- Born: 1979 (age 46–47)
- Allegiance: United States
- Branch: United States Marine Corps
- Service years: ? - 2006
- Rank: Sergeant
- Conflicts: Second Battle of Fallujah

= Jose Luis Nazario Jr. =

Sergeant Jose Luis Nazario Jr. (born 1979) is the first American to be tried in a civilian court for war crimes which were allegedly committed while he was on active duty.
Nazario was charged, under the Military Extraterritorial Jurisdiction Act, with voluntary manslaughter, assault with a deadly weapon and discharging a firearm during a crime of violence for his role in the death of four unarmed Iraqis.
The Iraqis were killed on November 9, 2004, in Fallujah, Iraq, when Nazario was leading a squad of 13 Marines on house to house searches as part of Operation Phantom Fury, during the Second Battle of Fallujah.

Nazario, a former Marine, was charged under the 2000 Military Extraterritorial Jurisdiction Act for the killing of unarmed Iraqi detainees in the city of Falluja. His trial began on August 19, 2008.

Nazario retired from the Marine Corps in 2005.
After his retirement he was to become a Police officer in his home-town of Riverside, California.

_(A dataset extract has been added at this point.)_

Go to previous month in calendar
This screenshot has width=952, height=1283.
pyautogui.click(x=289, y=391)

The incident became known publicly when one of Nazario's subordinates, Sergeant Ryan Weemer applied for a job with the United States Secret Service.
During his interview he was asked to identify the most serious crime he had participated in, and he described his role in the killing.

Nazario's attorneys told CNN in July 2007 that Nazario totally denied the charges.
Nazario was released on bail, after his arrest. But, because he was still in his probationary period with the police when he was arrested, he was dismissed.
In 2010, Nazario sued the Riverside Police, to try force them to re-hire him. The court ruled in favor of the Riverside Police. Nazario appealed, and, in 2013, an appeals court upheld the decision not to re-hire him.

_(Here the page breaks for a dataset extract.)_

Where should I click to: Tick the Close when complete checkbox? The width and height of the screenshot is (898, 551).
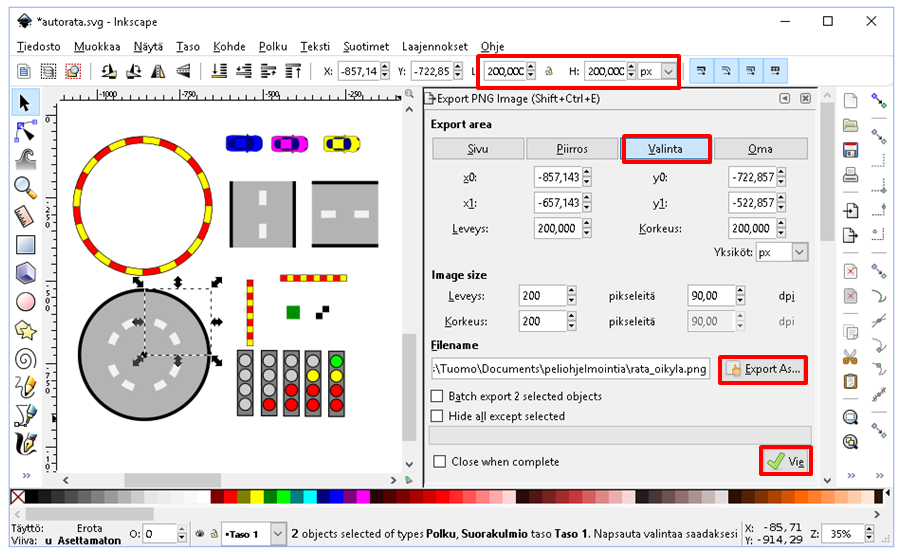438,462
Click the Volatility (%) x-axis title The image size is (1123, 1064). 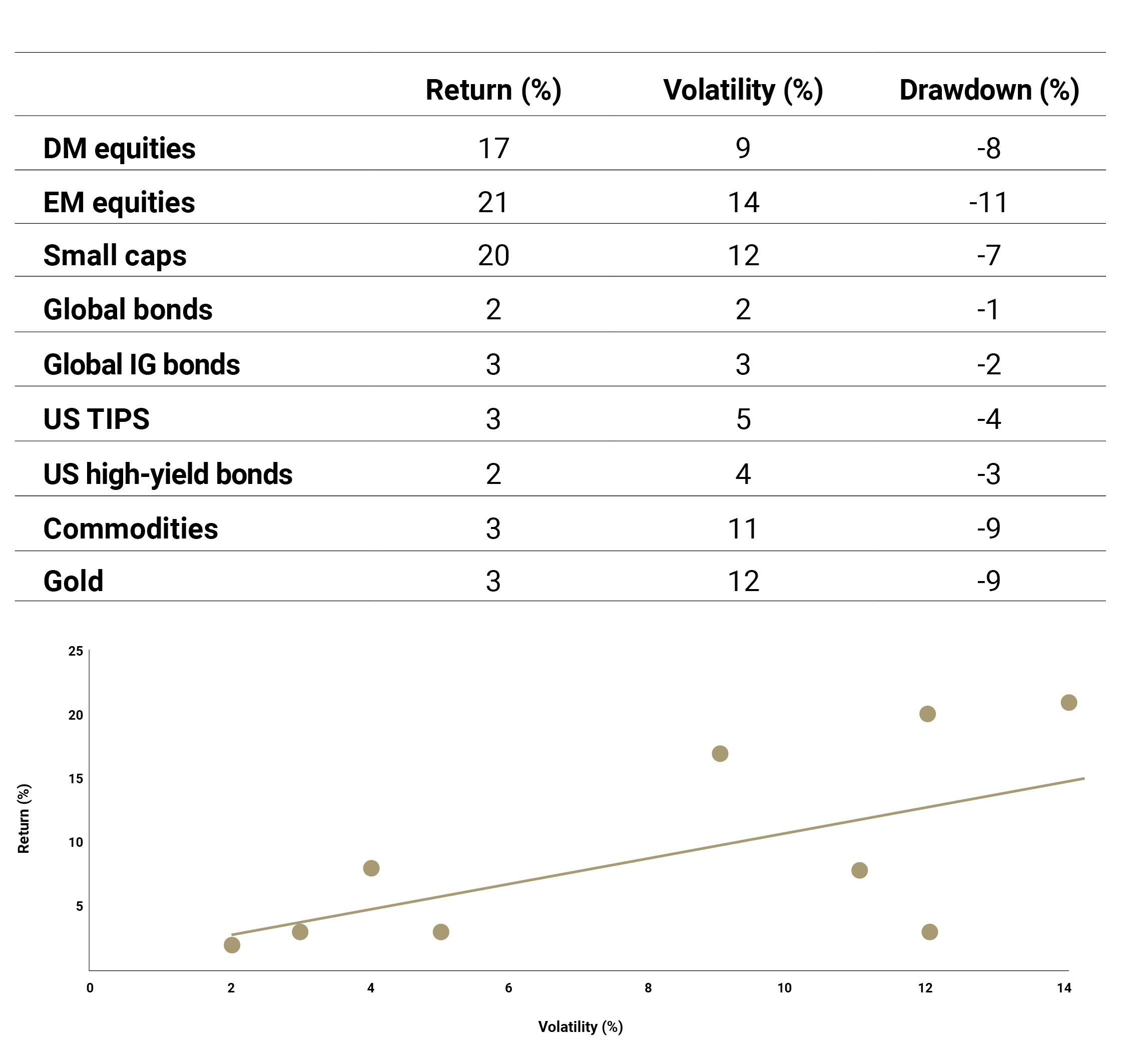[x=580, y=1026]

During his trial five of the thirteen subordinates in his squad testified that they were not eyewitnesses to the killings, but they heard the shots fired.
Two of Nazario's subordinates, Sergeant Weemer and Sergeant Jermaine Nelson, faced contempt of court charges for their refusals to testify.
The contempt charges were dropped a month later.

Although he refused to testify during Nazario's trial, in September 2009, Jermaine Nelson would later apologize for his role in the killings during his own trial, and place the blame for all the killings on Nazario.
According to The Guardian, during Nelson's trial a tape of a confession Nelson made in 2007 was played, that offered: "a grisly account that Nazario beat detainees, killed two of them by shooting them in the forehead and ordered squad members to kill the other two."

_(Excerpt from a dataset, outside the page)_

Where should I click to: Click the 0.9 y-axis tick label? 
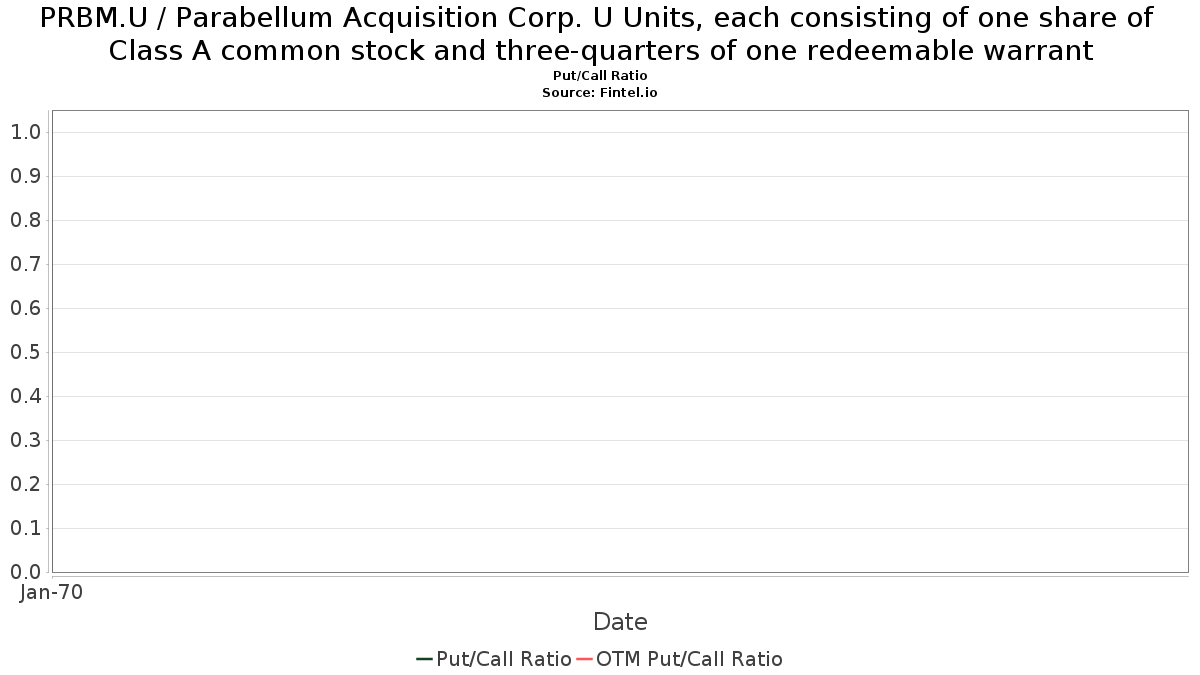pos(25,176)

Nazario's trial was held in his home town, Riverside, California, where he was formerly a police officer,
with US District Court Judge Stephen G. Larson presiding. He was acquitted on August 28, 2008.

Nazario's defense team included Joseph Preis, Jared N. Klein and David Foberg, lawyers from the firm Pepper Hamilton, a firm that had worked previously on behalf of Guantanamo detainees.

After US District Court Judge Virginia A. Phillips ruled in favor of Riverside in a civil suite Nazario launched Richard K. De Atley of the Press Enterprise wrote that court statements revealed that the main reason Riverside had not re-instated Nazario was not that Riverside investigators concluded Navario had in fact killed the Iraqi civilians; rather it was "troubling statements" from Federal wiretaps of Nazario's phone, and a "2008 domestic abuse court action".
Nazario had sued, based on the Uniformed Services Employment and Reemployment Rights Act, asking for $6 million in damages.
De Atley quoted a passage from the wiretaps which stated Nazario said: "it was 'fun to ... around with people,' that he gets 'to beat somebody's ... because they're drunk,' ". De Atley noted that the court papers did not include evidence Nazario had beaten vulnerable members of the public for kicks.

The transcripts also recorded Nazario discussing how to subvert the reliability of polygraph tests with another police officer.
According to De Atley in a passage in the wiretap transcripts that had been deemed inadmissible at his manslaughter trial, but had been admissible at his civil suit, Nazario described "how to respond directly if asked he had murdered anyone." De Atley wrote Nazario said: "Just be like, yeah, I was in combat. And they waive all that ..."
Nazario's lawyers had argued that, if the city decided not to put any weight on the murder allegations once Nazario was acquitted they should have dropped the investigation, so they would not have come across the domestic violence court action, or Nazario's statements captured in the Federal wiretaps.